Afin d’aider les porteurs de projets, dans les régions du Sud, à dépasser l’écueil du financement, une journée d’étude sur le thème «Financement des projets d’investissement dans le Grand-Sud»

a été organisée par l’Association professionnelle des banques et établissements financiers (Abef), dimanche dernier à Ouargla. La wilaya, décrite comme un nouveau pôle économique en plein essor, attire de plus en plus les investisseurs nationaux et étrangers. Riche en hydrocarbures, ressources hydriques et patrimoine minier, Ouargla a fini par devenir une région d’opportunités pour les investisseurs avec un parc industriel de plus de 500 hectares et des zones industrielles en conception. En plus de son vaste patrimoine domanial, la wilaya dispose également d’une diversité d’offres foncières destinées à l’investissement. C’est, à l’unanimité, ce qu’ont mis en avant les différents intervenants à cette journée d’étude, dont l’objectif, selon Rachid Belaïd, délégué général de l’Abef, «est d’échanger avec les investisseurs potentiels qui sont en quête de financement pour la réalisation de leurs projets». «Il y a actuellement trois sociétés de capital investissement qui s’activent sur le marché et qui peuvent également accompagner les opérateurs économiques dans la concrétisation de leurs projets. Nous avons en même temps pensé à faire participer ce qu’on appelle les sociétés de garantie financière, comme la Caisse de garantie des crédits d’investissement et le Fonds de garantie, à la prise de risque », a-t-il indiqué.

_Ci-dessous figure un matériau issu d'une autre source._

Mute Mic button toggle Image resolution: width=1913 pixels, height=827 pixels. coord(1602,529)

Cette journée vise surtout l’étude des mécanismes et des modes de financement des projets d’investissement, des défis qui attendent le système financier et les facilités de financement des projets d’investissement pour créer des entreprises et des emplois pour les jeunes de la région. Il faut savoir que le marché du Sud n’est pas la seule finalité de l’Abef. Les régions des Hauts-Plateaux suscitent également la convoitise des capitaux.

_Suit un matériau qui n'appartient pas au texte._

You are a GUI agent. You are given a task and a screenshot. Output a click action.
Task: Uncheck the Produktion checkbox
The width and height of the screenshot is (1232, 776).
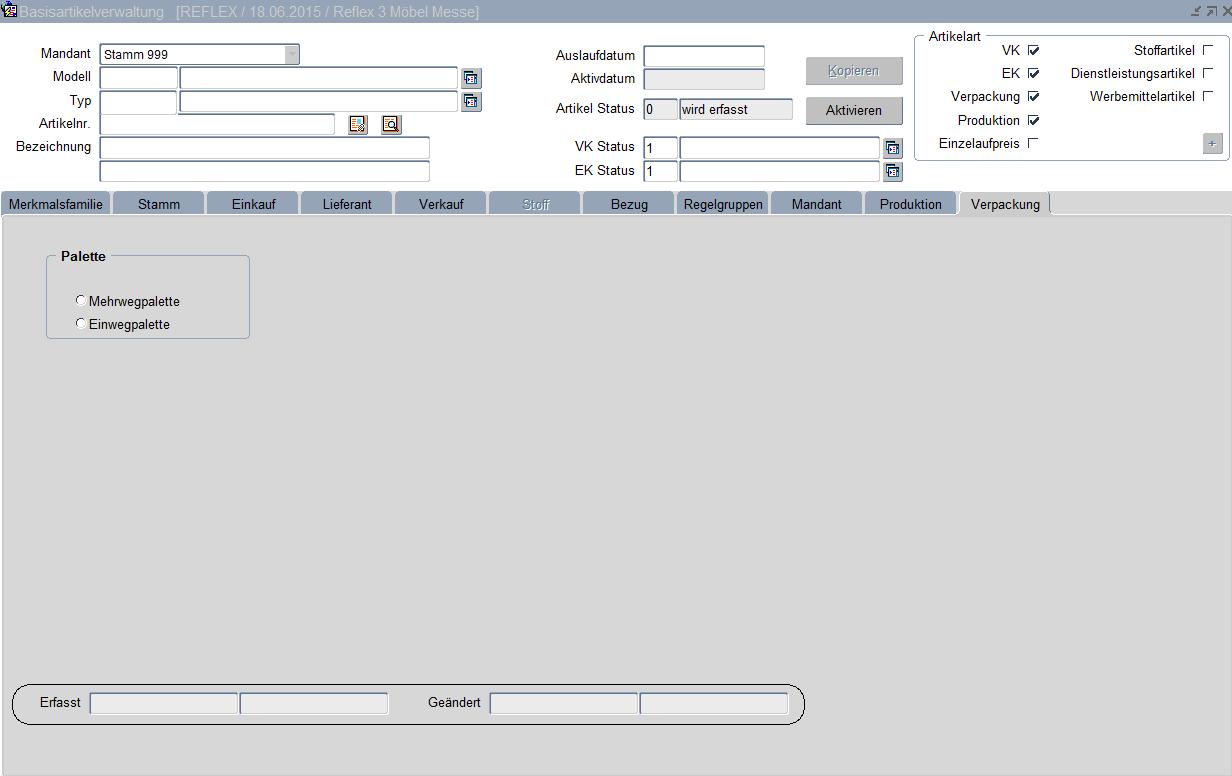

Un autre objectif recherché à travers cette journée, celui de rapprocher les investisseurs et les directeurs généraux de six banques ayant des agences locales dans le Sud et qui peuvent financer et accompagner les investisseurs porteurs de projets «productifs» pouvant créer des emplois. Le but donc est d’expliquer aux potentiels investisseurs les différentes formules offertes par les banques et les différents établissements financiers pour les accompagner et les aider à réaliser leurs projets. Cette rencontre, à laquelle ont participé les directeurs de banques et d’établissements financiers de quatre wilayas, Ouargla, El Oued, Ghardaïa et Laghouat, ainsi que les porteurs de projets, a pour ambition de rapprocher le secteur financier des investisseurs en vue d’attirer les capitaux dans le Grand-Sud. A ce titre, Rachid Belaïd affirme que les systèmes bancaires sont constamment en cours de modernisation. «Les banques aujourd’hui travaillent pour l’introduction de la technologie et de tous les moyens qui permettent de réduire les délais d’étude des dossiers d’investissement.» Pour leur part, les investisseurs locaux ont apprécié cette rencontre qui est, selon eux, une occasion de développer la relation entre eux et les banques. Ils en ont profité pour appeler les banques et les institutions financières de raccourcir les délais de traitement des demandes d’octroi de crédits d’investissement car, estiment-ils, la procédure prend actuellement beaucoup de temps, ce qui peut entraver leur activité, en particulier dans le secteur agricole.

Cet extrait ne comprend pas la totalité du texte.